Но началось мое приключение без особых помех. Аппер-Суондем-лейн – это омерзительный проулок на задворках верфей, тянущихся по северному берегу реки на восток от Лондонского моста. Между лавкой старьевщика и кабаком крутые ступеньки вели к черному провалу, подобному входу в пещеру. Это и был притон, который я разыскивал. Велев извозчику подождать, я спустился по ступенькам, глубоко истертым на середине нескончаемой чередой заплетающихся ног, и в мигающем свете керосинового фонаря над дверью нащупал щеколду и вошел в длинное помещение с низким потолком, с воздухом, спертым от бурого опиумного дыма. Помещение это, будто полубак судна, везущего иммигрантов, пересекали деревянные помосты.
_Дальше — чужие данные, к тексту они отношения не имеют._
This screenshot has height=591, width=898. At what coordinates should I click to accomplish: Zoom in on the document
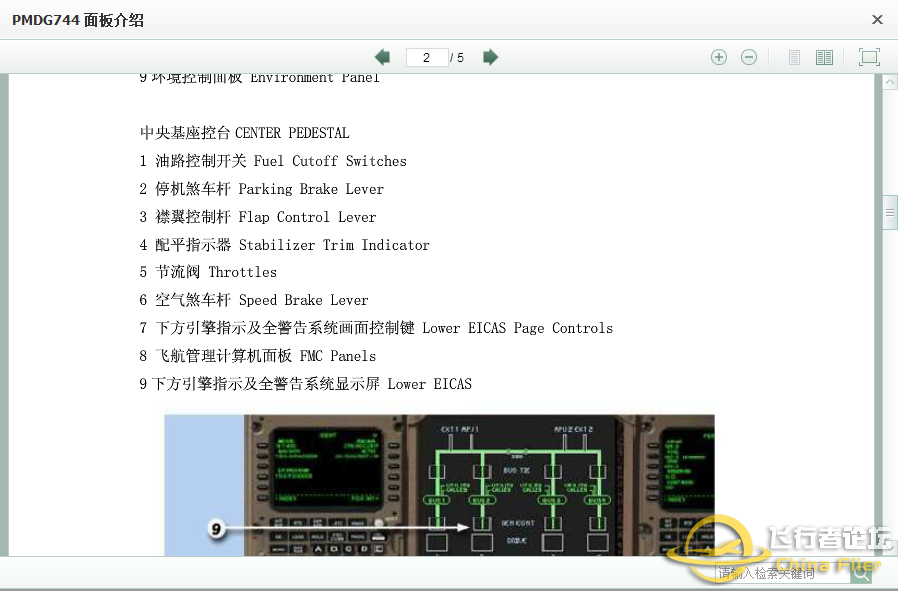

В сумраке глаз еле различал фигуры, распростертые в гротескных позах, сгорбленные плечи, согнутые колени, запрокинутые головы, торчащие вверх подбородки. Там и сям темные потускнелые глаза обращались на вошедшего. Среди черных теней маячили кружочки красного света, то вспыхивающего, то еле заметного, когда тлеющая в чашечках металлических трубок отрава то разгоралась, то почти угасала. В большинстве лежали они молча, некоторые бормотали что-то про себя, а третьи как будто вели разговоры странными, тихими, монотонными голосами; беседы их возникали порывами, а затем внезапно обрывались в молчание, причем каждый мямлил собственные мысли, не обращая внимания на слова своих соседей. В дальнем конце стояла небольшая жаровня с горящим древесным углем, а перед ней на трехногом деревянном табурете сидел высокий худой старик; положив подбородок на сжатые кулаки, упираясь локтями в колени, он неотрывно смотрел в огонь.
Когда я вошел, ко мне поспешил с трубкой и дозой опиума землисто-желтый слуга-малаец, указывая мне на свободную скамью.
– Благодарю, но я не намерен остаться, – сказал я. – Здесь находится мой друг, мистер Айза Уитни, и я хотел бы поговорить с ним.
Справа от меня послышалось какое-то движение, сопровождавшееся восклицанием, и, прищурившись в сумрак, я увидел, что на меня смотрит Уитни, бледный, изнеможденный, заросший щетиной.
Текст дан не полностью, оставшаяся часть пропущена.